De même que les jagunços des backlands du Minas Gerais, contrairement aux cangaceiros du nord-est, ne luttent pas contre la propriété et sont liés au pouvoir des grands propriétaires terriens, les miliciens des villes sont aujourd'hui protégés par les puissants et liés à la police . Le cas le plus notoire est celui de Rio de Janeiro, où les milices sont directement protégées par le président de la République !

Un exemple notable a été fourni par l'intervenant militaire dans la sécurité publique à Rio de Janeiro en 2018, le général Braga Netto. Il n'a attaqué que les trafiquants de drogue dans les favelas, et a ignoré les milices qui ont continué à s'étendre et à dominer les territoires. Certains de ces nouveaux territoires contrôlés par les milices appartenaient auparavant aux trafiquants attaqués par la police lors de l'intervention militaire. Quiconque veut croire au hasard.

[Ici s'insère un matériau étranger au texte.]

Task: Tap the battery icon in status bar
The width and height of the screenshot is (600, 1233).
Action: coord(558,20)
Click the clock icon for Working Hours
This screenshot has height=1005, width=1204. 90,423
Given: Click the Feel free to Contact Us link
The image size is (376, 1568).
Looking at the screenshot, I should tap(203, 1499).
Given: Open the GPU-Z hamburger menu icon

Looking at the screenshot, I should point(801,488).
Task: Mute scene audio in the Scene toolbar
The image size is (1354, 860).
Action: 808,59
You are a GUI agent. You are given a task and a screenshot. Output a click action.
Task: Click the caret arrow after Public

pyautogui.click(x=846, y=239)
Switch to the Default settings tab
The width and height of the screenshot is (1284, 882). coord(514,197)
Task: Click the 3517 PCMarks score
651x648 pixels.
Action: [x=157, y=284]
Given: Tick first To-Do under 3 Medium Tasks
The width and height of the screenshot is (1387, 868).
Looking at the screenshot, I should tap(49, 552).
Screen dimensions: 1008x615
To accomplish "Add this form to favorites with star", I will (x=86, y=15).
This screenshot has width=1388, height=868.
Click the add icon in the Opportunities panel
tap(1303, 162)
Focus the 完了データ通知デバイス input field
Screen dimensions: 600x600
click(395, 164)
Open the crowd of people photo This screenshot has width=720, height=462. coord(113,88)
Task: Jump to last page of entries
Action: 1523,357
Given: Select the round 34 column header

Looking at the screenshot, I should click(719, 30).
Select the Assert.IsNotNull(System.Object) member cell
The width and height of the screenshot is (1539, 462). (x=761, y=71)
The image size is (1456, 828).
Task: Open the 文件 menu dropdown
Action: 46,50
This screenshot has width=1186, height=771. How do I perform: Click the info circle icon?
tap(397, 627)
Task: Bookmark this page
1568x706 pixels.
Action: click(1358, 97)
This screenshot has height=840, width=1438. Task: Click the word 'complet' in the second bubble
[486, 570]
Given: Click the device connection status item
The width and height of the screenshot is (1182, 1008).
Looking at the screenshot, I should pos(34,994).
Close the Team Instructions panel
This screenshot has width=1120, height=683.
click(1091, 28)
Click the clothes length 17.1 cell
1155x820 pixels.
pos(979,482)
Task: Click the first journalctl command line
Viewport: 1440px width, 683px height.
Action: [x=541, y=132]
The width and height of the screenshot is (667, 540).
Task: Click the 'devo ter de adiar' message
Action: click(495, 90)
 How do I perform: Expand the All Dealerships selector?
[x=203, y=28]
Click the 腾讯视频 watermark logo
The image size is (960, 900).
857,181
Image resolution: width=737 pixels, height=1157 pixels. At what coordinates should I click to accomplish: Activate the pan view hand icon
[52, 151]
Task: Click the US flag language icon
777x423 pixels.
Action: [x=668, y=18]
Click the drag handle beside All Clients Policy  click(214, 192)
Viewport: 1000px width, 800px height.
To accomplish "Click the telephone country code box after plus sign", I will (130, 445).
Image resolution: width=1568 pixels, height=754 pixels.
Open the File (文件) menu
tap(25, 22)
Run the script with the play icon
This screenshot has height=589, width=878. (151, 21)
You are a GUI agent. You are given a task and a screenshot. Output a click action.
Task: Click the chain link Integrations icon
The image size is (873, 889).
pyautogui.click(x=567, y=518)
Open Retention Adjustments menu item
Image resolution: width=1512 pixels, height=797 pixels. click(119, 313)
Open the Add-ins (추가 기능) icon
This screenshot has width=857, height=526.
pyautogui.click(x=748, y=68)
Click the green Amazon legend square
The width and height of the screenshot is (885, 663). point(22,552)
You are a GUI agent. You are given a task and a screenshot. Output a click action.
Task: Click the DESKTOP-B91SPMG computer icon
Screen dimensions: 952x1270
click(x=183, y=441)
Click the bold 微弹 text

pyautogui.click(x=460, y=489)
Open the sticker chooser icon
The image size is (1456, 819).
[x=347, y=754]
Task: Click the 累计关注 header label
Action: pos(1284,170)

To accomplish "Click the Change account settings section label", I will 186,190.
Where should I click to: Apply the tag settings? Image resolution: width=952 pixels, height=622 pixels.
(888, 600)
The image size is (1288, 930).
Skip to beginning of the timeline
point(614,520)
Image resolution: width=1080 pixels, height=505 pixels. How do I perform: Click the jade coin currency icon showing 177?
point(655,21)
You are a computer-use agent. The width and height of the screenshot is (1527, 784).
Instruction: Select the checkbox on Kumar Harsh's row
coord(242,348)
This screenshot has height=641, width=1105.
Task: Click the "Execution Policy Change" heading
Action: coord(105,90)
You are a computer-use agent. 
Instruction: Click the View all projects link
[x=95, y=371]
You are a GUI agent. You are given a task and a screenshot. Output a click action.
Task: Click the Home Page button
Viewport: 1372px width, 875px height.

Ainsi, le président du Brésil est le chef des jagunços. Il veut détruire le Pouvoir Judiciaire, à commencer par le Tribunal Suprême Fédéral, pour devenir dictateur et mettre en œuvre son projet néo-fasciste brésilien, style jagounciste, basé sur le mandonisme patriarcal, où le droit est remplacé par le fusil et où les coutumes des tempérés le patriarcat prévaut avec le fondamentalisme évangélique, toujours en conflit avec les habitudes modernes de la vie urbaine, mais avec le soutien des segments du marché et des secteurs militaires.

Ce « jagunço-système », comme le définit Guimarães Rosa, est fondé sur la violence, le clientélisme, la prédominance du pouvoir privé sur le pouvoir public, la suprématie de la tradition sur les institutions. À l'origine, il s'agissait de pouvoirs fondés sur la grande propriété foncière, les oligarchies rurales, le patrimonialisme, l'absence d'État, le patronage patriarcal et la logique de la vengeance. Celui qui n'est pas un allié est un ennemi.

Quoi qu'il en soit, le président génocidaire veut faire du Brésil un grand arrière-pays, sans loi et sans chemins. Tout indique pourtant que son projet néo-fasciste sera mis en échec par le projet démocratique moderne incarné par Lula, malgré les divergences politiques de ses partisans, unis par l'impérieuse nécessité de sauver la démocratie de la régression autoritaire, déjà en cours, qu'il vise mettre en œuvre au Brésil l'ordre jagoncista de l'ancien sertão où la loi est à la pointe du fusil.

* Liszt Vieira est professeur de sociologie à la retraite à la PUC-Rio. Il a été député (PT-RJ) et coordinateur du Forum mondial de la Conférence de Rio 92. Auteur, entre autres livres, de La démocratie réagitGaramond).